YOUR ASSIGNMENT: Restate the records in full, so that each line matches the original exactly.

(Saved data entries)
== Segment start ==
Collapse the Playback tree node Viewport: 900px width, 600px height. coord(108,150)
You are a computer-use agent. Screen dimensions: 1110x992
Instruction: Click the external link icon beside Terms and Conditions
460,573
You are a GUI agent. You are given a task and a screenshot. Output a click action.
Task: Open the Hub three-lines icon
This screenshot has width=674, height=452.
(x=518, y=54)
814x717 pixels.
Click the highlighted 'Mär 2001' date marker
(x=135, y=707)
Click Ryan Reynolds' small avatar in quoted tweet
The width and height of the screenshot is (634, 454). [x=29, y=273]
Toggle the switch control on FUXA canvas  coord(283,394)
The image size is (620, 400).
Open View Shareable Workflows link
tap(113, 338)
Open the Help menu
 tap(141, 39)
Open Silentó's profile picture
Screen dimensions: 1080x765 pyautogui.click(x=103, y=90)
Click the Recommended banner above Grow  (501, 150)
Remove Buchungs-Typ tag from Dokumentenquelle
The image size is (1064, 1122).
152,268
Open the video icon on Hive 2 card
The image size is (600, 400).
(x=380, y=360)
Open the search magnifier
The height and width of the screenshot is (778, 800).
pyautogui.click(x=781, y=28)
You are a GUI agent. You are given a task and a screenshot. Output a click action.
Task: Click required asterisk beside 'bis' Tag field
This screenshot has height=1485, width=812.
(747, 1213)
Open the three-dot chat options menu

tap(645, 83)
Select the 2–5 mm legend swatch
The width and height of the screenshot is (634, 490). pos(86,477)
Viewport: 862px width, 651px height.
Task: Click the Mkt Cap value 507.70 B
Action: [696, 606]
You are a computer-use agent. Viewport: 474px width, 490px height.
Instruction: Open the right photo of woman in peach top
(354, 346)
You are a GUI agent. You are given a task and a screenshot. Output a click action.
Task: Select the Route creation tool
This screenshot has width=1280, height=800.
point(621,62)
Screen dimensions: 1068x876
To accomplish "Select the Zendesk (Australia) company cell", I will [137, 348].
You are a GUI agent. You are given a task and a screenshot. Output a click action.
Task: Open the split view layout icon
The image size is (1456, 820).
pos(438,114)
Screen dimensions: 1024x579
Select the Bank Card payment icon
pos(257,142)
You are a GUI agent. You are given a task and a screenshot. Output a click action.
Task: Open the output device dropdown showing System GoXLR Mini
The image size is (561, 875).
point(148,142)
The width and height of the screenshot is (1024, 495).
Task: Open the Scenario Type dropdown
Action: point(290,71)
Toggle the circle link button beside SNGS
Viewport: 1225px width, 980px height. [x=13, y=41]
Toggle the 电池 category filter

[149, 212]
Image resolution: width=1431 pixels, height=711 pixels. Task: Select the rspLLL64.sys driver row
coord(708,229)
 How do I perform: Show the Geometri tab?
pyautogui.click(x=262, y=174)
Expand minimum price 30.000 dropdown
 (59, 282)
== Segment end ==
COMPLETED EXERCISE:
Collapse the Playback tree node Viewport: 900px width, 600px height. coord(108,150)
You are a computer-use agent. Screen dimensions: 1110x992
Instruction: Click the external link icon beside Terms and Conditions
460,573
You are a GUI agent. You are given a task and a screenshot. Output a click action.
Task: Open the Hub three-lines icon
This screenshot has width=674, height=452.
(x=518, y=54)
814x717 pixels.
Click the highlighted 'Mär 2001' date marker
(x=135, y=707)
Click Ryan Reynolds' small avatar in quoted tweet
The width and height of the screenshot is (634, 454). [x=29, y=273]
Toggle the switch control on FUXA canvas  coord(283,394)
The image size is (620, 400).
Open View Shareable Workflows link
tap(113, 338)
Open the Help menu
 tap(141, 39)
Open Silentó's profile picture
Screen dimensions: 1080x765 pyautogui.click(x=103, y=90)
Click the Recommended banner above Grow  (501, 150)
Remove Buchungs-Typ tag from Dokumentenquelle
The image size is (1064, 1122).
152,268
Open the video icon on Hive 2 card
The image size is (600, 400).
(x=380, y=360)
Open the search magnifier
The height and width of the screenshot is (778, 800).
pyautogui.click(x=781, y=28)
You are a GUI agent. You are given a task and a screenshot. Output a click action.
Task: Click required asterisk beside 'bis' Tag field
This screenshot has height=1485, width=812.
(747, 1213)
Open the three-dot chat options menu

tap(645, 83)
Select the 2–5 mm legend swatch
The width and height of the screenshot is (634, 490). pos(86,477)
Viewport: 862px width, 651px height.
Task: Click the Mkt Cap value 507.70 B
Action: [696, 606]
You are a computer-use agent. Viewport: 474px width, 490px height.
Instruction: Open the right photo of woman in peach top
(354, 346)
You are a GUI agent. You are given a task and a screenshot. Output a click action.
Task: Select the Route creation tool
This screenshot has width=1280, height=800.
point(621,62)
Screen dimensions: 1068x876
To accomplish "Select the Zendesk (Australia) company cell", I will [137, 348].
You are a GUI agent. You are given a task and a screenshot. Output a click action.
Task: Open the split view layout icon
The image size is (1456, 820).
pos(438,114)
Screen dimensions: 1024x579
Select the Bank Card payment icon
pos(257,142)
You are a GUI agent. You are given a task and a screenshot. Output a click action.
Task: Open the output device dropdown showing System GoXLR Mini
The image size is (561, 875).
point(148,142)
The width and height of the screenshot is (1024, 495).
Task: Open the Scenario Type dropdown
Action: point(290,71)
Toggle the circle link button beside SNGS
Viewport: 1225px width, 980px height. [x=13, y=41]
Toggle the 电池 category filter

[149, 212]
Image resolution: width=1431 pixels, height=711 pixels. Task: Select the rspLLL64.sys driver row
coord(708,229)
 How do I perform: Show the Geometri tab?
pyautogui.click(x=262, y=174)
Expand minimum price 30.000 dropdown
 (59, 282)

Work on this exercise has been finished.